Shipley never coached another game after the NCAA sanctions, but he also never left Lafayette and became a successful businessman — while maintaining his position as a basketball icon for over three decades even though his connection with the university he brought to basketball greatness was often strained.
Only in the last few years did steps toward reconciliation take place. A reunion of many former players and coaching colleagues broke the ice in 2001 and led to the founding of the Beryl Shipley Mended Hearts Scholarships, which helped families of students who struggled physically and financially due to heart problems. To date, 15 such awards have been provided to students in need.
Two other basketball reunions were subsequently held, the most recent in January. That night, although he was seriously ill earlier in the day, Shipley tried to attend the halftime ceremony, even getting to the Cajundome parking lot, before he had to return home and eventually be admitted to a hospital late that evening.
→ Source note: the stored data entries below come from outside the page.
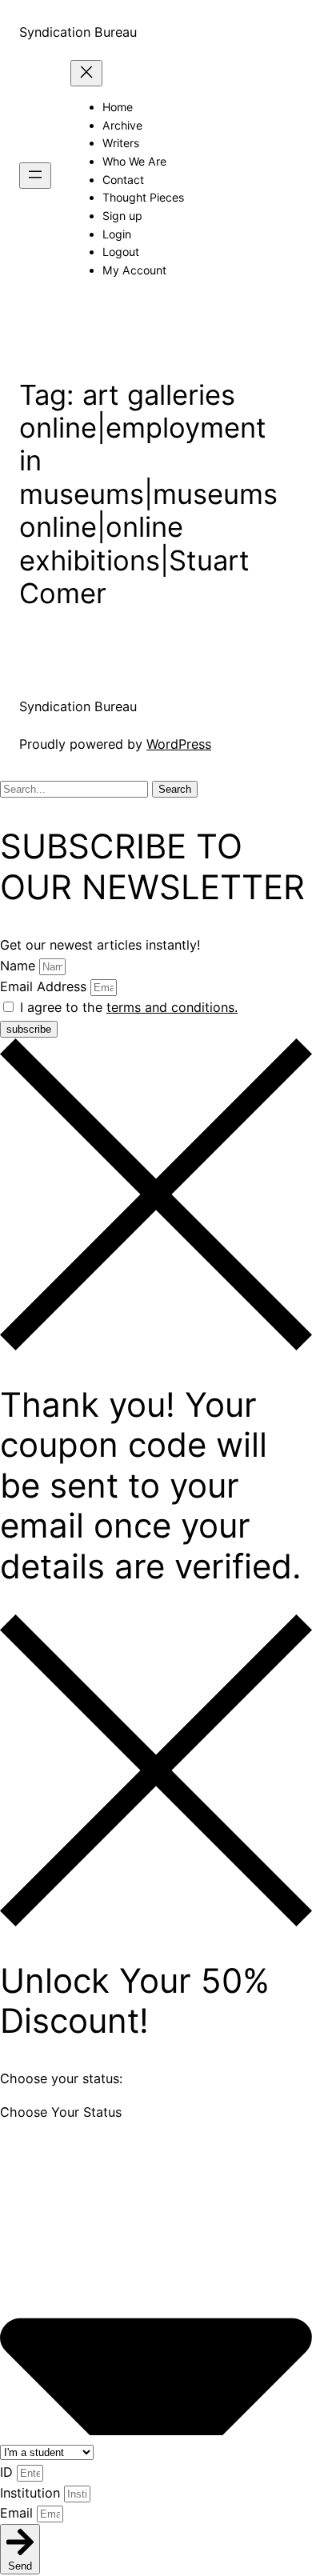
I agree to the (129, 1007)
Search (174, 789)
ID (8, 2472)
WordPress (178, 744)
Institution (32, 2493)
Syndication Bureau (78, 32)
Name (19, 966)
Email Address (45, 986)
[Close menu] (86, 73)
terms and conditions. (172, 1007)
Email (18, 2513)
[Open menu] (35, 175)
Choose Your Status (61, 2112)
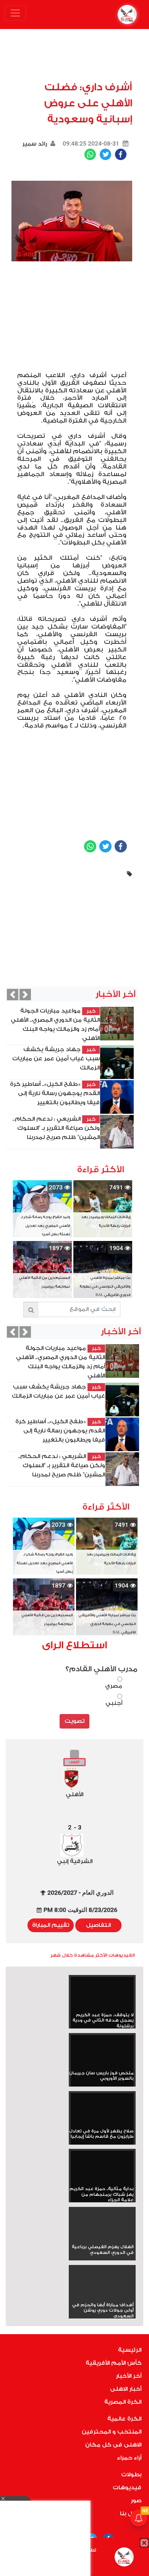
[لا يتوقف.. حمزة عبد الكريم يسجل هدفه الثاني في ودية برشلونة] (102, 1994)
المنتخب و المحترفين (111, 2432)
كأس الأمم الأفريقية (113, 2363)
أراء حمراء (129, 2457)
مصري (113, 1686)
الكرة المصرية (122, 2402)
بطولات (131, 2474)
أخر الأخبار (128, 2376)
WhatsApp (90, 154)
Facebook (120, 154)
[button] (12, 994)
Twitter (105, 154)
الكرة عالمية (124, 2419)
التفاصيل (98, 1925)
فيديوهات (127, 2487)
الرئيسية (129, 2350)
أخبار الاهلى (125, 2389)
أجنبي (113, 1703)
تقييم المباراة (50, 1925)
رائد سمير (34, 144)
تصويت (74, 1721)
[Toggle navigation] (15, 13)
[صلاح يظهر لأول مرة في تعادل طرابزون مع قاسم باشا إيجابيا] (102, 2111)
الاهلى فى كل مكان (113, 2445)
The next week, UL President Dr. E. Joseph Savoie went to Shipley’s house to present him with a special memento as part of the first 100 years of UL basketball. The video of that presentation, as well as his video comments from that evening — and much more information on his life — are all available on UL’s athletic alumni website www.athleticnetwork.net.
It’s a great tribute, but the legion who knew him don’t need the videos and pictures. They have their own memories.
“Anyone who knew him will always remember him,” says Dr. Ed Dugas, a friend for decades and founder of the Athletic Network web site. “He was the genuine article. As an agent for change, he raised the bar for everyone … including himself.”